+++ Testo del documento +++

Quindi, l’insicurezza sul traguardo obbliga, secondo Lane, a rimanere in territorio restrittivo fino a quando occorrerà. Anche se, ha aggiunto il capo economista Bce, non bisogna esagerare, per evitare ulteriori danni all’economia.
La fase attuale dell’inflazione europea dipende soprattutto dalla crisi di Hormuz, che ha fatto lievitare alcuni prezzi, primo tra tutti il costo del caffé: è quindi un fenomeno di derivazione geopolitica, e non causato dalla domanda. Dall’altro lato, però, ci sono i pericoli di recessione, con cui occorre inevitabilmente fare i conti. Ancora una volta, dunque, Francoforte è chiamata a un intervento di equilibrismo: per questo motivo, le dichiarazioni di Lane non implicano necessariamente un nuovo immobilismo della banca centrale sui tassi. Quindi è probabile che, a ruota della Federal Reserve, anche la Banca Centrale Europea (che un taglio, in fondo, lo ha già operato) opti per un’aggiustatina al costo dell’euro il prossimo settembre. A chiederlo è persino la Germania, che solitamente si schiera sul fronte opposto: le difficoltà economiche di Berlino, causate soprattutto dall’addio forzato alla politica di approvvigionamento di gas russo a basso costo, hanno armato le autorità tedesche di una dose di sana Realpolitik. Nonostante la cautela di Lane, dunque, la Bce darà molto probabilmente un “colpetto” di 25 punti a settembre, per poi congelare i tassi per alcuni mesi. Ancora una volta si guarderà più all’inflazione che non alla situazione critica dell’economia europea, che necessiterebbe di interventi ben più aggressivi.

+++

Esercizio proposto 1:
Secondo il testo sulla Bce, da che cosa dipende soprattutto la fase attuale dell'inflazione europea?
Esercizio proposto 2:
Riproduci fedelmente il passo del testo sulla Bce che comincia con "Quindi, l’insicurezza sul" e prosegue fino a "ulteriori danni all’economia.".
Le righe non hanno alcun legame con il testo sulla Bce.

+++ Dati forniti +++

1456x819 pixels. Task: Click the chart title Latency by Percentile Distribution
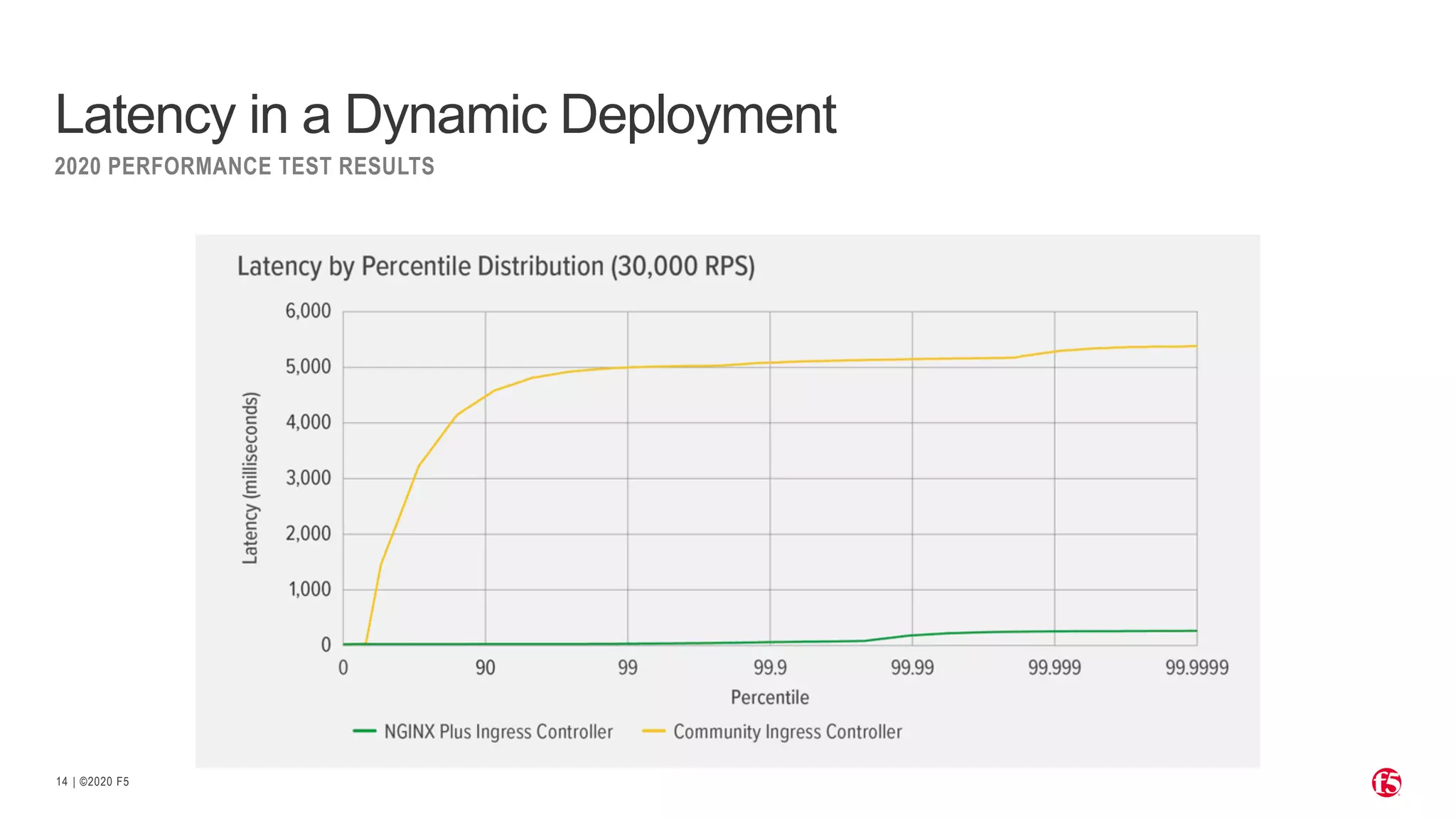496,267
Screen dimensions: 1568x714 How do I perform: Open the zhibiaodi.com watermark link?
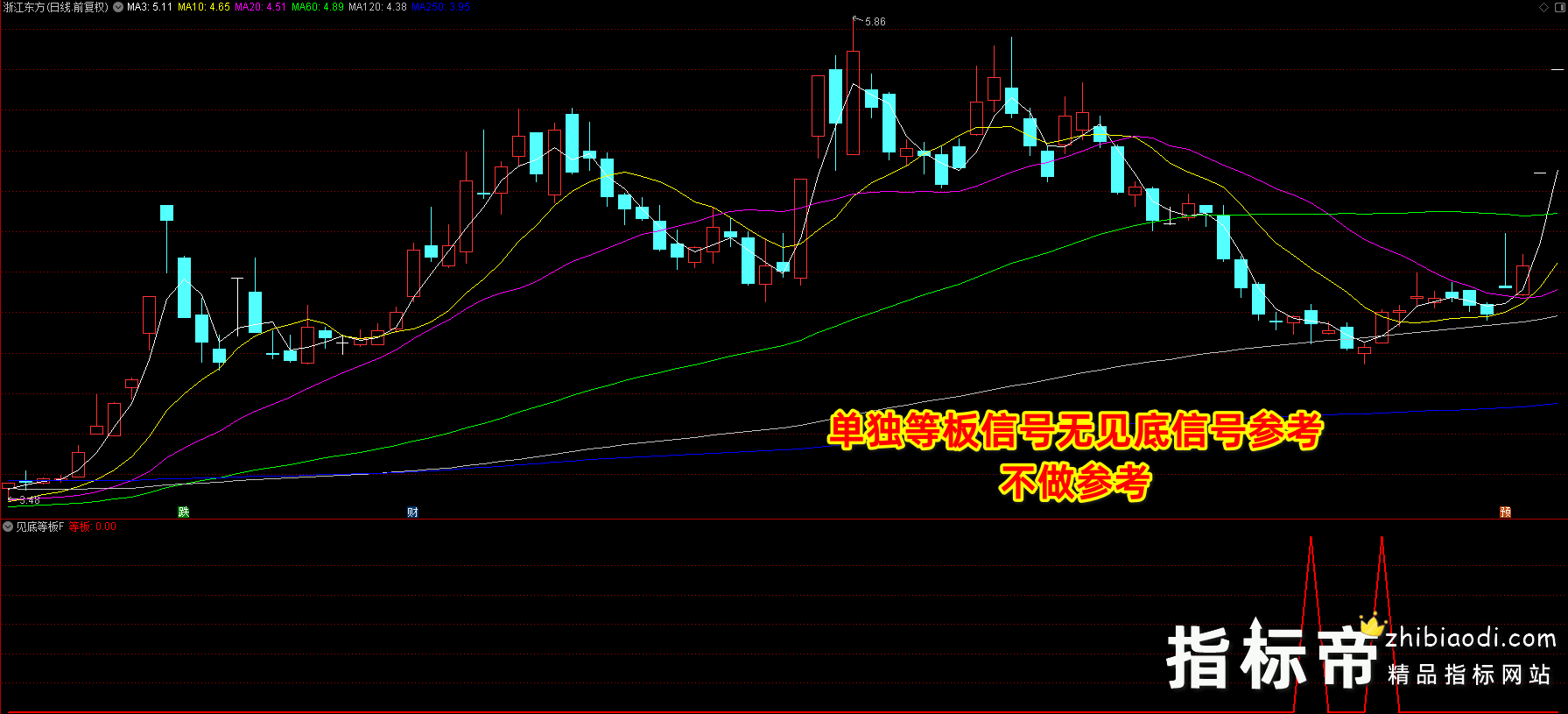click(1471, 639)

+++

Risultato finale 1:
Dalla crisi di Hormuz.

Risultato finale 2:
Quindi, l’insicurezza sul traguardo obbliga, secondo Lane, a rimanere in territorio restrittivo fino a quando occorrerà. Anche se, ha aggiunto il capo economista Bce, non bisogna esagerare, per evitare ulteriori danni all’economia.